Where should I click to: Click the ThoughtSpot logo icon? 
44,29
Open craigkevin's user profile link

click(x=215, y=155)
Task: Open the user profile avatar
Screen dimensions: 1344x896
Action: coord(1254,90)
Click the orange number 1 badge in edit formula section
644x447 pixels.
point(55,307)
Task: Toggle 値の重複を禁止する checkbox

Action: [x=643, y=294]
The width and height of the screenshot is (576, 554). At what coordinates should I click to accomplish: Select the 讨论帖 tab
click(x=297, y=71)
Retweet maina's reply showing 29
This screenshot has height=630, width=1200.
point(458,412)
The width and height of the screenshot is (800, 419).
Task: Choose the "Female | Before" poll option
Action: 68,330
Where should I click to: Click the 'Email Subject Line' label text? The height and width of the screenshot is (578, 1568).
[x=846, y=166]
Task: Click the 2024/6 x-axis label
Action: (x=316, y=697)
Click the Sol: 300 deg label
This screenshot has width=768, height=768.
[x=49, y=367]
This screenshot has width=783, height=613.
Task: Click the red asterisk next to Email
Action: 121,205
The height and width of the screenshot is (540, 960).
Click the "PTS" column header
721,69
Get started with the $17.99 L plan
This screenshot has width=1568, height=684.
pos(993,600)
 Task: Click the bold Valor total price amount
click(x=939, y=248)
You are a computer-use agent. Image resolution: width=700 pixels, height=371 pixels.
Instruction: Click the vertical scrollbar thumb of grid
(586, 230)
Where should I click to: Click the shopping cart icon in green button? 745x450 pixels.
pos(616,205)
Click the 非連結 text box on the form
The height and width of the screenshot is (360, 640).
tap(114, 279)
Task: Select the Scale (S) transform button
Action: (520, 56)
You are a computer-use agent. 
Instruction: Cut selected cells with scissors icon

What the exercise asks:
Write out every line from the data above that includes "computer".

Result of the exercise:
You are a computer-use agent. Image resolution: width=700 pixels, height=371 pixels.
You are a computer-use agent. 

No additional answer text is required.